***** Working data *****
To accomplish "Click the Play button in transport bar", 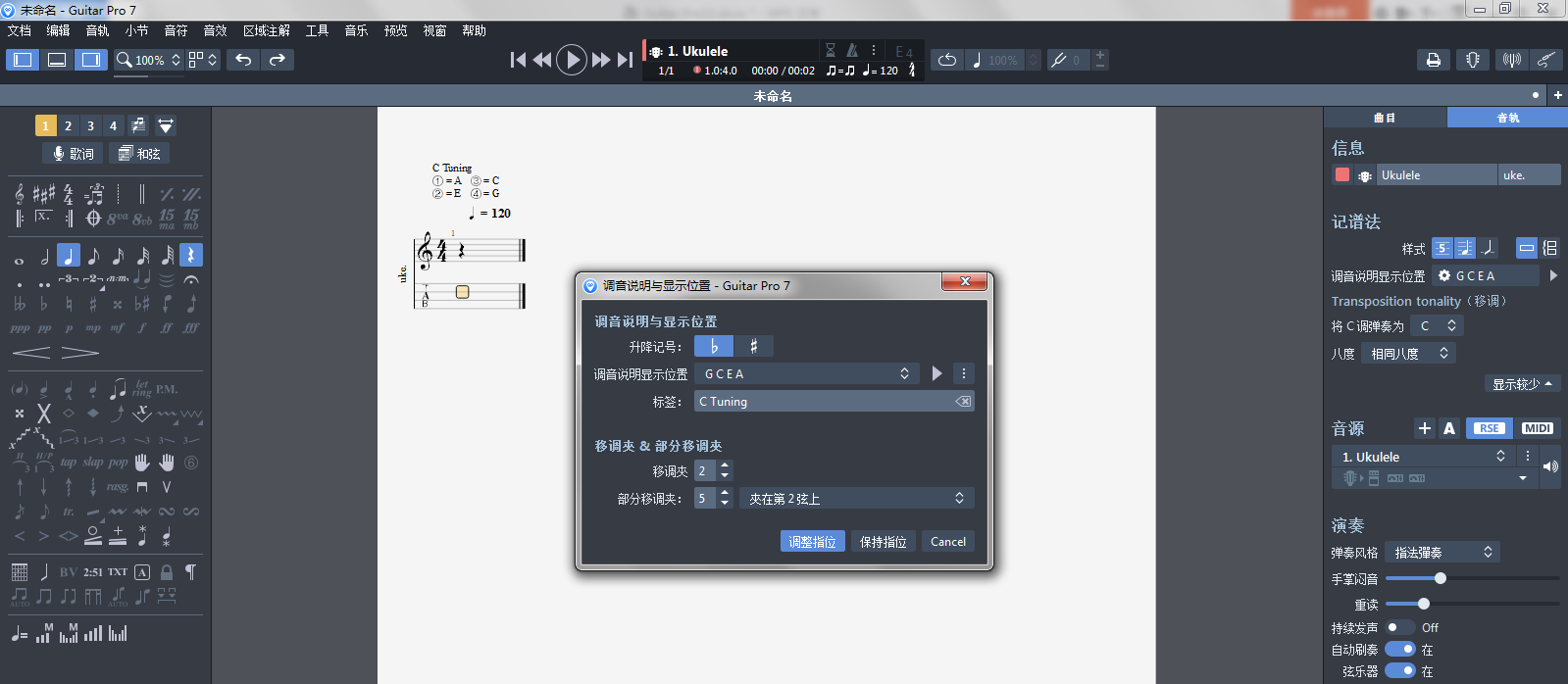I will pos(571,60).
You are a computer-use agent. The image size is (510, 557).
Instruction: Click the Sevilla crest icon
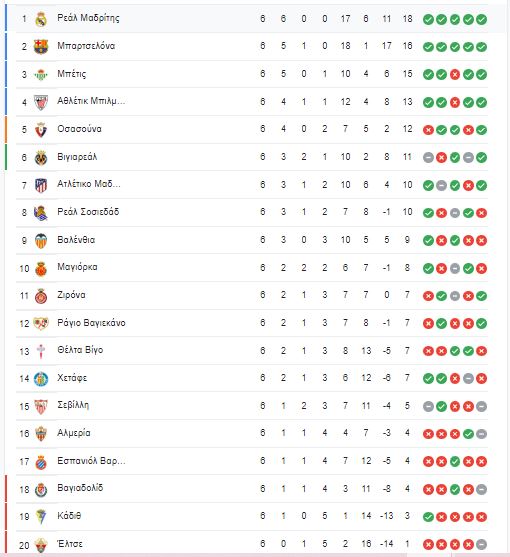41,406
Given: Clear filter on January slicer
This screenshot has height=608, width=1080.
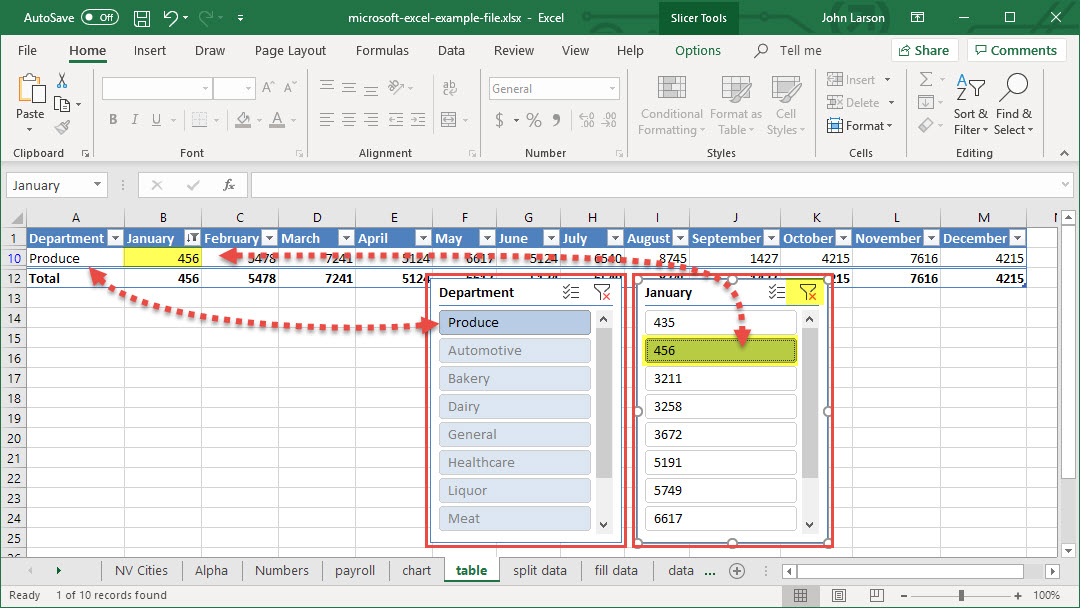Looking at the screenshot, I should (x=808, y=292).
*****
Exercise instructions: Please return exactly, and only, the lines from the one containing "Given: Clear filter on January slicer" through the end of the records, with both end lines kept and every picture dropped.

Output below:
Given: Clear filter on January slicer
This screenshot has height=608, width=1080.
Looking at the screenshot, I should (x=808, y=292).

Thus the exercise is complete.